What this task involves: An exact copy of the listing is what the response must contain.
======== Data for processing ========
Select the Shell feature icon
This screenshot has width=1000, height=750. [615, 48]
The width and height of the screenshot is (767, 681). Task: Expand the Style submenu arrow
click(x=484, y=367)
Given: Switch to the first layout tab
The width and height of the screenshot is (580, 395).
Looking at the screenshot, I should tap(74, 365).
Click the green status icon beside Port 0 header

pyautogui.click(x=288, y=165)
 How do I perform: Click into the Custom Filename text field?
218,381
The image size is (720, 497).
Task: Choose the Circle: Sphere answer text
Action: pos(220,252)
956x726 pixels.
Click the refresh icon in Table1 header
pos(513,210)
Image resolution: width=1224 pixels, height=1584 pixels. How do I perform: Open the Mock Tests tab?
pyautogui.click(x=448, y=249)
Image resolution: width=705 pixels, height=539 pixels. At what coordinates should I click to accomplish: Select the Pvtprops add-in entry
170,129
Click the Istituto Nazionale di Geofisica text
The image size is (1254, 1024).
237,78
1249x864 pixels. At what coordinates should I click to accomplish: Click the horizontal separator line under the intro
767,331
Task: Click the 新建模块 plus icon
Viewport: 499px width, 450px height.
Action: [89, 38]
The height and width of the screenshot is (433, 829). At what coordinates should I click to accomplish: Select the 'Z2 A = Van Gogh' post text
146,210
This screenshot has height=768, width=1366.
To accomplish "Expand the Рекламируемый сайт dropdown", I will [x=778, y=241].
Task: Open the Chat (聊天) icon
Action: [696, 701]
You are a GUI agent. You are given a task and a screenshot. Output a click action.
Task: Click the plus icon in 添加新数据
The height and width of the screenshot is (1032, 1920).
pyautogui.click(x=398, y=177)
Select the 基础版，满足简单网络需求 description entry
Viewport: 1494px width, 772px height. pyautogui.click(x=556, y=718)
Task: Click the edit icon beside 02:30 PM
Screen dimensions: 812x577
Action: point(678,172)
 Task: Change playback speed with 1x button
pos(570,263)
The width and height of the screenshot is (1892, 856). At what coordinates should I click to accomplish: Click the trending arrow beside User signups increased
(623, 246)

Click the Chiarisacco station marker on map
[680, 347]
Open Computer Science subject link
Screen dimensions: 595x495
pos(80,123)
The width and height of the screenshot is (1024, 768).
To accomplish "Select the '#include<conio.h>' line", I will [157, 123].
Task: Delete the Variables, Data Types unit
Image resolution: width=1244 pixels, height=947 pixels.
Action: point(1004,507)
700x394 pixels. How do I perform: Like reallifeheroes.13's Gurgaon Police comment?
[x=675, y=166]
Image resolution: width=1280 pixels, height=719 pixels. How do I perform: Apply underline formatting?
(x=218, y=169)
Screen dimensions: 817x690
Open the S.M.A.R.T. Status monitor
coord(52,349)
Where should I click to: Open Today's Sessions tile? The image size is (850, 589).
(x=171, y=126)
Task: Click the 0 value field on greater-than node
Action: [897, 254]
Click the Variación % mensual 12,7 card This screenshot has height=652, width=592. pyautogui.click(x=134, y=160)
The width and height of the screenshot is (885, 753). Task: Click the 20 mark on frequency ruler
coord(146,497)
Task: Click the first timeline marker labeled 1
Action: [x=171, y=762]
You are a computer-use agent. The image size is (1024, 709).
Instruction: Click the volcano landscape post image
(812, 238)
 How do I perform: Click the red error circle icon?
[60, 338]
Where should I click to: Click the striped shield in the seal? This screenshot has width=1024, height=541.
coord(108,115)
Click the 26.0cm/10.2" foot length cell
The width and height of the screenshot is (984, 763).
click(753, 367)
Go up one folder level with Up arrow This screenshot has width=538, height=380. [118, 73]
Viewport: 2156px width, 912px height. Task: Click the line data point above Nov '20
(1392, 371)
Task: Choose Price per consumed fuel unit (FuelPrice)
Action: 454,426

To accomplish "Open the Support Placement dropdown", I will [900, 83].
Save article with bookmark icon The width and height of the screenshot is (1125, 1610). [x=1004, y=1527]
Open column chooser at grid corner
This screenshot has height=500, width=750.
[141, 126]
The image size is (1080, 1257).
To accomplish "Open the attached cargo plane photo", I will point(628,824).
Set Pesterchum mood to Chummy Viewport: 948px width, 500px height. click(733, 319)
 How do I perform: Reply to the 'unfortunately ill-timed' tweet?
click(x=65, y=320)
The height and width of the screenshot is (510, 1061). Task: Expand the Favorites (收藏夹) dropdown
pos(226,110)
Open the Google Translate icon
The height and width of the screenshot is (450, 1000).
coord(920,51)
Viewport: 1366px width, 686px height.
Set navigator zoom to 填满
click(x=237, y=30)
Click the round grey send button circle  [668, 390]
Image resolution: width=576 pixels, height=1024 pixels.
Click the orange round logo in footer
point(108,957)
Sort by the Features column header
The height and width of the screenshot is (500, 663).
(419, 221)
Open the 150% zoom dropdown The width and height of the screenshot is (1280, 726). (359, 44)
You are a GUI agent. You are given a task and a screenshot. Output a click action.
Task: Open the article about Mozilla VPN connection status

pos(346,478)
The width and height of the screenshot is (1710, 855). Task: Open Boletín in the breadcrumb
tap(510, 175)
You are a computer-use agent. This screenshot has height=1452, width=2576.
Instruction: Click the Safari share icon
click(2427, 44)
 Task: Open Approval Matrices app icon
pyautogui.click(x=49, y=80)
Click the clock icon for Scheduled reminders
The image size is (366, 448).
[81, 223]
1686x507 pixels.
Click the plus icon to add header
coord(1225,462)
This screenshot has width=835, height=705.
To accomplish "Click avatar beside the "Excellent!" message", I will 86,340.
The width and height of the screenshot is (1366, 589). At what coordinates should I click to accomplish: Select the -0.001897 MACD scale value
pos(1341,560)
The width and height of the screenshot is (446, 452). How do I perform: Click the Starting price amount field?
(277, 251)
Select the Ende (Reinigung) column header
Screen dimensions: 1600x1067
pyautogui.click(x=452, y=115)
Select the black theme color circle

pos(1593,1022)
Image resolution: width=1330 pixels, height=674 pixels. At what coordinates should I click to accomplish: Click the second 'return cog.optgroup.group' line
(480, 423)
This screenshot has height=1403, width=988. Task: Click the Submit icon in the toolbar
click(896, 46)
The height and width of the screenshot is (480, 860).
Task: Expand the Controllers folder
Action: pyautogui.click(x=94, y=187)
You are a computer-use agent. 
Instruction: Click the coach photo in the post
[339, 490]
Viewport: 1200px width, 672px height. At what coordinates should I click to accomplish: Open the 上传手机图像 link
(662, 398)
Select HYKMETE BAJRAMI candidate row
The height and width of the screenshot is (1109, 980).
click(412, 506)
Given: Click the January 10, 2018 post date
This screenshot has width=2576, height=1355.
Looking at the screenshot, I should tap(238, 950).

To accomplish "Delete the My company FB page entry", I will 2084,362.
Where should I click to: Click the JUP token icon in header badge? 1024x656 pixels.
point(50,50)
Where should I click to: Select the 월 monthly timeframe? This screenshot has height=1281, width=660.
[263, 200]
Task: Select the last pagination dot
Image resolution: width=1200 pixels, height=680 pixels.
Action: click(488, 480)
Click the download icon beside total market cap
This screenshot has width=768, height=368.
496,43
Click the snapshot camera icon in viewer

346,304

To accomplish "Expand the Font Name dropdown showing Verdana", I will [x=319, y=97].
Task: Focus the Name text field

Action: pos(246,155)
========
Written answer:
Select the Shell feature icon
This screenshot has width=1000, height=750. [615, 48]
The width and height of the screenshot is (767, 681). Task: Expand the Style submenu arrow
click(x=484, y=367)
Given: Switch to the first layout tab
The width and height of the screenshot is (580, 395).
Looking at the screenshot, I should tap(74, 365).
Click the green status icon beside Port 0 header

pyautogui.click(x=288, y=165)
 How do I perform: Click into the Custom Filename text field?
218,381
The image size is (720, 497).
Task: Choose the Circle: Sphere answer text
Action: pos(220,252)
956x726 pixels.
Click the refresh icon in Table1 header
pos(513,210)
Image resolution: width=1224 pixels, height=1584 pixels. How do I perform: Open the Mock Tests tab?
pyautogui.click(x=448, y=249)
Image resolution: width=705 pixels, height=539 pixels. At what coordinates should I click to accomplish: Select the Pvtprops add-in entry
170,129
Click the Istituto Nazionale di Geofisica text
The image size is (1254, 1024).
237,78
1249x864 pixels. At what coordinates should I click to accomplish: Click the horizontal separator line under the intro
767,331
Task: Click the 新建模块 plus icon
Viewport: 499px width, 450px height.
Action: [89, 38]
The height and width of the screenshot is (433, 829). At what coordinates should I click to accomplish: Select the 'Z2 A = Van Gogh' post text
146,210
This screenshot has height=768, width=1366.
To accomplish "Expand the Рекламируемый сайт dropdown", I will [x=778, y=241].
Task: Open the Chat (聊天) icon
Action: [696, 701]
You are a GUI agent. You are given a task and a screenshot. Output a click action.
Task: Click the plus icon in 添加新数据
The height and width of the screenshot is (1032, 1920).
pyautogui.click(x=398, y=177)
Select the 基础版，满足简单网络需求 description entry
Viewport: 1494px width, 772px height. pyautogui.click(x=556, y=718)
Task: Click the edit icon beside 02:30 PM
Screen dimensions: 812x577
Action: point(678,172)
 Task: Change playback speed with 1x button
pos(570,263)
The width and height of the screenshot is (1892, 856). At what coordinates should I click to accomplish: Click the trending arrow beside User signups increased
(623, 246)

Click the Chiarisacco station marker on map
[680, 347]
Open Computer Science subject link
Screen dimensions: 595x495
pos(80,123)
The width and height of the screenshot is (1024, 768).
To accomplish "Select the '#include<conio.h>' line", I will [157, 123].
Task: Delete the Variables, Data Types unit
Image resolution: width=1244 pixels, height=947 pixels.
Action: point(1004,507)
700x394 pixels. How do I perform: Like reallifeheroes.13's Gurgaon Police comment?
[x=675, y=166]
Image resolution: width=1280 pixels, height=719 pixels. How do I perform: Apply underline formatting?
(x=218, y=169)
Screen dimensions: 817x690
Open the S.M.A.R.T. Status monitor
coord(52,349)
Where should I click to: Open Today's Sessions tile? The image size is (850, 589).
(x=171, y=126)
Task: Click the 0 value field on greater-than node
Action: [897, 254]
Click the Variación % mensual 12,7 card This screenshot has height=652, width=592. pyautogui.click(x=134, y=160)
The width and height of the screenshot is (885, 753). Task: Click the 20 mark on frequency ruler
coord(146,497)
Task: Click the first timeline marker labeled 1
Action: [x=171, y=762]
You are a computer-use agent. The image size is (1024, 709).
Instruction: Click the volcano landscape post image
(812, 238)
 How do I perform: Click the red error circle icon?
[60, 338]
Where should I click to: Click the striped shield in the seal? This screenshot has width=1024, height=541.
coord(108,115)
Click the 26.0cm/10.2" foot length cell
The width and height of the screenshot is (984, 763).
click(753, 367)
Go up one folder level with Up arrow This screenshot has width=538, height=380. [118, 73]
Viewport: 2156px width, 912px height. Task: Click the line data point above Nov '20
(1392, 371)
Task: Choose Price per consumed fuel unit (FuelPrice)
Action: 454,426

To accomplish "Open the Support Placement dropdown", I will [900, 83].
Save article with bookmark icon The width and height of the screenshot is (1125, 1610). [x=1004, y=1527]
Open column chooser at grid corner
This screenshot has height=500, width=750.
[141, 126]
The image size is (1080, 1257).
To accomplish "Open the attached cargo plane photo", I will point(628,824).
Set Pesterchum mood to Chummy Viewport: 948px width, 500px height. click(733, 319)
 How do I perform: Reply to the 'unfortunately ill-timed' tweet?
click(x=65, y=320)
The height and width of the screenshot is (510, 1061). Task: Expand the Favorites (收藏夹) dropdown
pos(226,110)
Open the Google Translate icon
The height and width of the screenshot is (450, 1000).
coord(920,51)
Viewport: 1366px width, 686px height.
Set navigator zoom to 填满
click(x=237, y=30)
Click the round grey send button circle  [668, 390]
Image resolution: width=576 pixels, height=1024 pixels.
Click the orange round logo in footer
point(108,957)
Sort by the Features column header
The height and width of the screenshot is (500, 663).
(419, 221)
Open the 150% zoom dropdown The width and height of the screenshot is (1280, 726). (359, 44)
You are a GUI agent. You are given a task and a screenshot. Output a click action.
Task: Open the article about Mozilla VPN connection status

pos(346,478)
The width and height of the screenshot is (1710, 855). Task: Open Boletín in the breadcrumb
tap(510, 175)
You are a computer-use agent. This screenshot has height=1452, width=2576.
Instruction: Click the Safari share icon
click(2427, 44)
 Task: Open Approval Matrices app icon
pyautogui.click(x=49, y=80)
Click the clock icon for Scheduled reminders
The image size is (366, 448).
[81, 223]
1686x507 pixels.
Click the plus icon to add header
coord(1225,462)
This screenshot has width=835, height=705.
To accomplish "Click avatar beside the "Excellent!" message", I will 86,340.
The width and height of the screenshot is (1366, 589). At what coordinates should I click to accomplish: Select the -0.001897 MACD scale value
pos(1341,560)
The width and height of the screenshot is (446, 452). How do I perform: Click the Starting price amount field?
(277, 251)
Select the Ende (Reinigung) column header
Screen dimensions: 1600x1067
pyautogui.click(x=452, y=115)
Select the black theme color circle

pos(1593,1022)
Image resolution: width=1330 pixels, height=674 pixels. At what coordinates should I click to accomplish: Click the second 'return cog.optgroup.group' line
(480, 423)
This screenshot has height=1403, width=988. Task: Click the Submit icon in the toolbar
click(896, 46)
The height and width of the screenshot is (480, 860).
Task: Expand the Controllers folder
Action: pyautogui.click(x=94, y=187)
You are a computer-use agent. 
Instruction: Click the coach photo in the post
[339, 490]
Viewport: 1200px width, 672px height. At what coordinates should I click to accomplish: Open the 上传手机图像 link
(662, 398)
Select HYKMETE BAJRAMI candidate row
The height and width of the screenshot is (1109, 980).
click(412, 506)
Given: Click the January 10, 2018 post date
This screenshot has width=2576, height=1355.
Looking at the screenshot, I should tap(238, 950).

To accomplish "Delete the My company FB page entry", I will 2084,362.
Where should I click to: Click the JUP token icon in header badge? 1024x656 pixels.
point(50,50)
Where should I click to: Select the 월 monthly timeframe? This screenshot has height=1281, width=660.
[263, 200]
Task: Select the last pagination dot
Image resolution: width=1200 pixels, height=680 pixels.
Action: click(488, 480)
Click the download icon beside total market cap
This screenshot has width=768, height=368.
496,43
Click the snapshot camera icon in viewer

346,304

To accomplish "Expand the Font Name dropdown showing Verdana", I will [x=319, y=97].
Task: Focus the Name text field

Action: pos(246,155)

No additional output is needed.